**** Exercise input ****

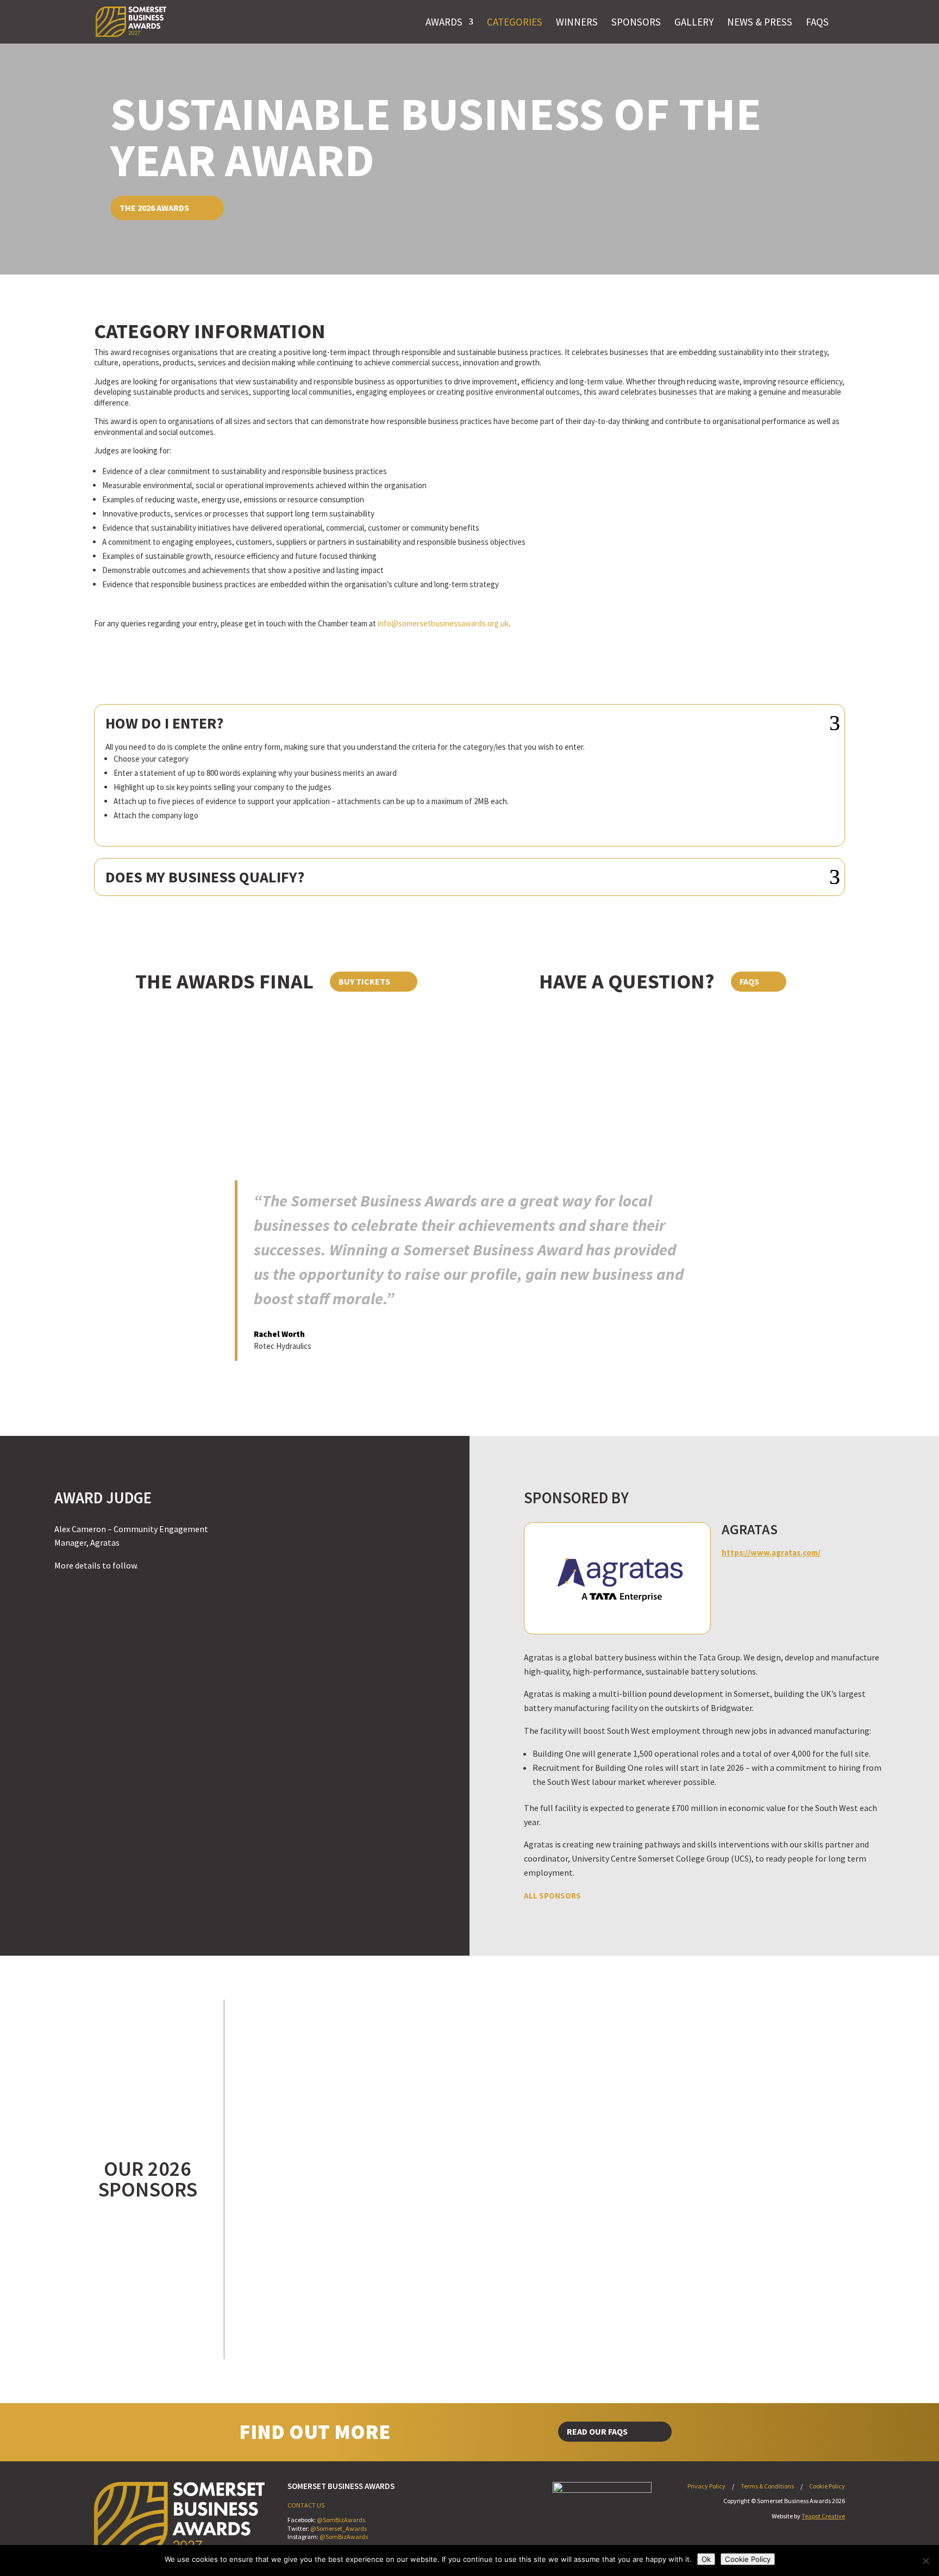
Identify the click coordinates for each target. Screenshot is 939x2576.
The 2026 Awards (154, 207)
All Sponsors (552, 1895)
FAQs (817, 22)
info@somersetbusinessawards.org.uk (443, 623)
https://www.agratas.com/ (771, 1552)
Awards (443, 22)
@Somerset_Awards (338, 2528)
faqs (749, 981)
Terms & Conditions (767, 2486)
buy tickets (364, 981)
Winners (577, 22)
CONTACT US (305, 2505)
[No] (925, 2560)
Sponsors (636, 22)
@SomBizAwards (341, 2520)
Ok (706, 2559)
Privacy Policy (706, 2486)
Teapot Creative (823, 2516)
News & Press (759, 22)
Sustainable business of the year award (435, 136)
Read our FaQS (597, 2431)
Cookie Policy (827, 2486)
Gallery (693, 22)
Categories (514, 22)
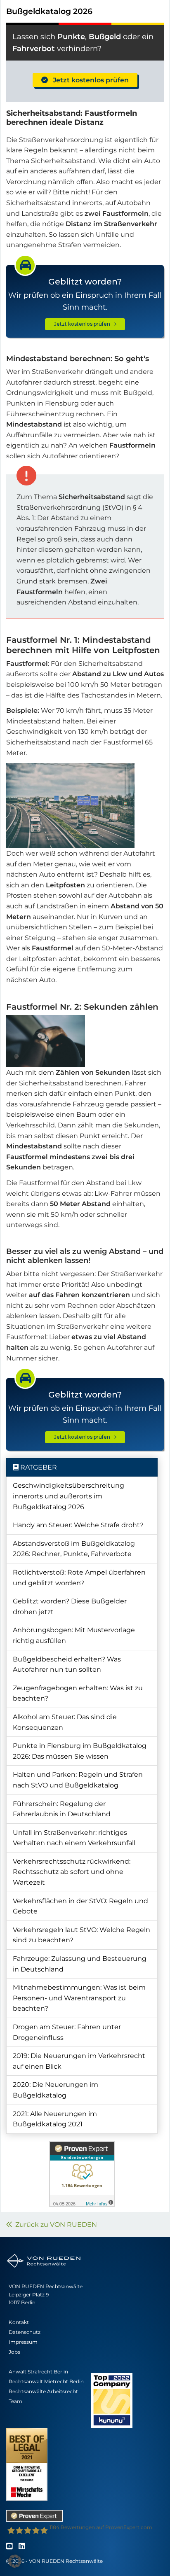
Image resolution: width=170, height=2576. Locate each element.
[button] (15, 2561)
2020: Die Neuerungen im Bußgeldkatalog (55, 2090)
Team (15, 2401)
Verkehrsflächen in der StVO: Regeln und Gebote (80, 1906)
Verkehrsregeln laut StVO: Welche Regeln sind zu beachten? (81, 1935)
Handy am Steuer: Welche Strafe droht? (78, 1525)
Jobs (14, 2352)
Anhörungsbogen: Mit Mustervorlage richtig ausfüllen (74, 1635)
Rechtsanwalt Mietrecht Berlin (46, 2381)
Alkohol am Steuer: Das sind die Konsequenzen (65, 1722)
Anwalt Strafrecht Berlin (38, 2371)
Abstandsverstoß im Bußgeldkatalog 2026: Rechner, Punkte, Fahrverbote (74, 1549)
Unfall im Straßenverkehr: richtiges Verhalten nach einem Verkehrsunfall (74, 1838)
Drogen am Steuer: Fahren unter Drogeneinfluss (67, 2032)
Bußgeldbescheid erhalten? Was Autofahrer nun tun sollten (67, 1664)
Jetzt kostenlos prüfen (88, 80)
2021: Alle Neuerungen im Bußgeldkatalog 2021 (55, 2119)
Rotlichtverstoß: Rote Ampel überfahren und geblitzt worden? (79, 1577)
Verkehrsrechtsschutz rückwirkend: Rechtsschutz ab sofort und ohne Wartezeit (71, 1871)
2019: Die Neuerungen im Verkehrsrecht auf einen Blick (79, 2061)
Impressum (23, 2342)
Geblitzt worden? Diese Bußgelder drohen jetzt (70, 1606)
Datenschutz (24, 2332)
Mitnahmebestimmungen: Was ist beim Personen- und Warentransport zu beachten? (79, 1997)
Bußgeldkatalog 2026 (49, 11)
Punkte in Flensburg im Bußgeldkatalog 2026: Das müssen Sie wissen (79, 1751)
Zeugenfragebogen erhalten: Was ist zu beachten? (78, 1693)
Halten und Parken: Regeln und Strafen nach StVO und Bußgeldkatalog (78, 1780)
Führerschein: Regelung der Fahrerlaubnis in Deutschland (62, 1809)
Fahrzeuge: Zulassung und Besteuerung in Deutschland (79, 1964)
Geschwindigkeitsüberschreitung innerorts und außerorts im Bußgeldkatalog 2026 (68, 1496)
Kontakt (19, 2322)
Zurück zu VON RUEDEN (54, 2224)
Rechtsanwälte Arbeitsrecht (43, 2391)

****
**** Exercise input ****

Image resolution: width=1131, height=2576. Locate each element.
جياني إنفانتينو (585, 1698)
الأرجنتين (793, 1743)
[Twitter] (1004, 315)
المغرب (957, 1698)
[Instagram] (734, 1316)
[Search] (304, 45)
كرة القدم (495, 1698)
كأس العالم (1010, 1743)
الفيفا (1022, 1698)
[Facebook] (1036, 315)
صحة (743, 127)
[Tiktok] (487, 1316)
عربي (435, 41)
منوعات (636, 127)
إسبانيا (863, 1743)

****

Copy nothing but the lines above from the one with "Identify the click" to the one with "2021: Alle Neuerungen", inclusive, word for word. Leave every picture out.

Result of this task:
Identify the click coordinates for each target. Screenshot is 939x2576.
The 2026 Awards (154, 207)
All Sponsors (552, 1895)
FAQs (817, 22)
info@somersetbusinessawards.org.uk (443, 623)
https://www.agratas.com/ (771, 1552)
Awards (443, 22)
@Somerset_Awards (338, 2528)
faqs (749, 981)
Terms & Conditions (767, 2486)
buy tickets (364, 981)
Winners (577, 22)
CONTACT US (305, 2505)
[No] (925, 2560)
Sponsors (636, 22)
@SomBizAwards (341, 2520)
Ok (706, 2559)
Privacy Policy (706, 2486)
Teapot Creative (823, 2516)
News & Press (759, 22)
Sustainable business of the year award (435, 136)
Read our FaQS (597, 2431)
Cookie Policy (827, 2486)
Gallery (693, 22)
Categories (514, 22)
Image resolution: width=170, height=2576. Locate each element.
[button] (15, 2561)
2020: Die Neuerungen im Bußgeldkatalog (55, 2090)
Team (15, 2401)
Verkehrsflächen in der StVO: Regeln und Gebote (80, 1906)
Verkehrsregeln laut StVO: Welche Regeln sind zu beachten? (81, 1935)
Handy am Steuer: Welche Strafe droht? (78, 1525)
Jobs (14, 2352)
Anhörungsbogen: Mit Mustervorlage richtig ausfüllen (74, 1635)
Rechtsanwalt Mietrecht Berlin (46, 2381)
Alkohol am Steuer: Das sind die Konsequenzen (65, 1722)
Anwalt Strafrecht Berlin (38, 2371)
Abstandsverstoß im Bußgeldkatalog 2026: Rechner, Punkte, Fahrverbote (74, 1549)
Unfall im Straßenverkehr: richtiges Verhalten nach einem Verkehrsunfall (74, 1838)
Drogen am Steuer: Fahren unter Drogeneinfluss (67, 2032)
Bußgeldbescheid erhalten? Was Autofahrer nun tun sollten (67, 1664)
Jetzt kostenlos prüfen (88, 80)
2021: Alle Neuerungen im Bußgeldkatalog 2021 (55, 2119)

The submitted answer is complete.